Protest gegen Stuttgart 21: Besuch vom Staatsanwalt
Polizei und Staatsanwaltschaft beschlagnahmen Filmmaterial von Gegnern des Bahnprojekts Stuttgart 21. Grund: Die Aufklärung einer Schlägerei.
BERLIN taz | Die Kriminalpolizei und Staatsanwaltschaft Stuttgart haben am Donnerstag Bild- und Videomaterial von Gegnern des Bahnprojekts Stuttgart 21 beschlagnahmt. Die Unterlagen stehen im Zusammenhang mit dem Angriff auf einen Polizisten am 20. Juni während einer Protestaktion, wie die Behörden mitteilten. Am Morgen waren die Ermittler zu Durchsuchungen der Räume der Parkschützer-Initiative und der Wohnung des Sprechers der Initiative, Matthias von Herrmann, aufgebrochen. Von Herrmann habe die Unterlagen aber freiwillig herausgegeben, sagte eine Sprecherin der Staatsanwaltschaft.
Am 20. Juni hatten Demonstranten eine Baustelle des Bahnprojekts gestürmt und rund fünf Stunden besetzt. Dabei war nach Angaben der Polizei und der Bahn ein Sachschaden von etwa 1,5 Millionen Euro entstanden. Ein Zivilbeamter war laut Polizei durch Schläge und Tritte an Kopf und Hals verletzt worden. Die Staatsanwaltschaft ermittelt wegen gemeinschaftlicher gefährlicher Körperverletzung und versuchten schweren Raubes.
Die Deutsche Bahn AG plant, den Stuttgarter Hauptbahnhof - einen Kopfbahnhof - in einen unterirdischen Durchgangsbahnhof zu verwandeln. Ein breites Bündnis von Stuttgarter Initiativen, eine davon sind die Parkschützer, lehnt dieses Milliardenprojekt als zu teuer und verkehrspolitisch nutzlos ab. Für Samstagnachmittag - ab 14.30 Uhr am Hauptbahnhof - rufen sie erneut zu einer Großdemonstration gegen das Projekt auf.
Will die Polizei Protestierende kriminalisieren?
Die Hausdurchsuchungsandrohung der Ermittler am Donnerstag steht im Zusammenhang mit einer Pressekonferenz der Parkschützer vor rund zwei Wochen. Dabei sei Bildmaterial vorgeführt worden, das den Angriff auf den Polizisten zeigen solle, teilte die Polizei mit. Entgegen ersten Zusagen sei das Filmmaterial aber nicht zur Verfügung gestellt worden. Dabei seien Durchsuchungsmaßnahmen nötig geworden.

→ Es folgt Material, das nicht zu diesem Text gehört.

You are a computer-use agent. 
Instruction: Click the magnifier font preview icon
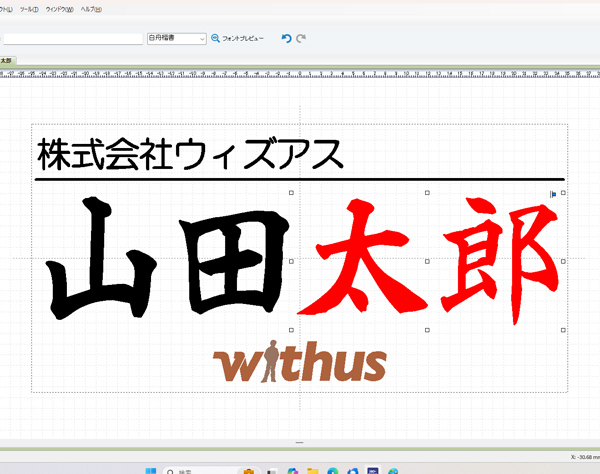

"Die Behörden versuchen, uns etwas anzuhängen und den Widerstand zu schwächen", sagte der Sprecher der Parkschützer, Matthias von Herrmann, der taz. Die Behörden hätten das gesuchte Material längst im Internet finden können. "Wir haben ein großes Interesse an der Veröffentlichung des Materials, denn es zeigt, dass die Darstellung der Polizei zum Verlauf des 20. Juli schlicht falsch ist." Statt die unselige Rolle ihrer Zivilpolizisten aufzuklären, die teilweise als Provokateure auftreten würden, versuche die Polizei nun, die Protestierenden zu kriminalisieren. Für Donnerstagabend riefen die Parkschützer zur spontanen Protestaktion vor dem Stuttgarter Innenministerium auf, das von Reinhold Gall (SPD) geleitet wird, der das Projekt S 21befürwortet.
Die Grünen, die Stuttgart 21 ablehnen und mit der SPD in Baden-Württemberg regieren, wollen nun mit Innenminister Gall ins Gespräch über die Polizeiaktionen kommen. Eine gezielte Kriminalisierung der Parkschützer sehen sie nicht. "Dazu liegen uns keine Anhaltspunkte vor", sagte Uli Sckerl, Parlamentarischer Geschäftsführer der Grünen-Landtagsfrakion, der taz. "Das entspräche ausdrücklich nicht dem Leitbild des neuen Stuttgarter Polizeipräsidenten." Die Vorgänge am 20. Juni sieht Sckerl kritisch. "Wir lehnen Protestaktionen, bei denen es zu körperlichen Übergriffen und Sachbeschädigungen kommt, entschieden ab."